Elizabeth Warren herself, well known for her vocally progressivist politics, weighed in recently on the controversy over right-wing firebrand Ann Coulter’s speaking engagement at the University of California, Berkeley. As I’m sure most readers will be aware, Coulter, like many speakers of a certain political persuasion, was subject to attempts to bar her from speaking at the university. Warren countered that, regardless of the wrongheadedness of someone’s ideas and positions, open discussion of such a person’s views remains the best means of competing with and defeating them. She asserted that, if students have a problem with Coulter’s opinions, it is their prerogative not to show up to the event. The answer is not, however, to deny someone like Coulter (or anyone else) a platform outright.

Such a strategy only fuels resentment and ghettoizes certain points of view and the people who hold them. This has the paradoxical effect of strengthening the resolve and heightening the profile of those who sympathize with potentially dangerous ideas that could otherwise be diffused and put to rest in an open and public setting. Take the current controversy over climate science – those who have been branded science deniers, rather than being shamed into submission, have adopted the epithet as a badge of honour, indeed crafting an identity of it, further entrenching an “us-versus-them” standard of rhetorical warfare. If history has shown us anything time and time again, it is that suppression, even to the point of extermination, never works. Ideas have to be won or defeated on the level of ideas; they cannot be dominated by brute force indefinitely.

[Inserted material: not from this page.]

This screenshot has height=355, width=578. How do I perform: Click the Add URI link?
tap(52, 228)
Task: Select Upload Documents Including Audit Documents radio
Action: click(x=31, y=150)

If readers have strong opinions regarding the aforementioned example of Coulter and the broader trends it speaks to (and chances are they do), then Bejan’s book will be an invaluable resource in situating those feelings in the context of the history of ideas that helped inform those opinions. When we reach an impasse and polarization prevents us from breaking free, a return to the opposing alternatives is a good medicine for clearing one’s vision. At around 180 pages, it’s not an onerous read, and the payoff will be exponential for those who take Bejan’s invitation to think these debates through to heart. Some insights may strike some readers as disagreeable at first, and if Bejan is right – and I believe she is – that can only be a good thing.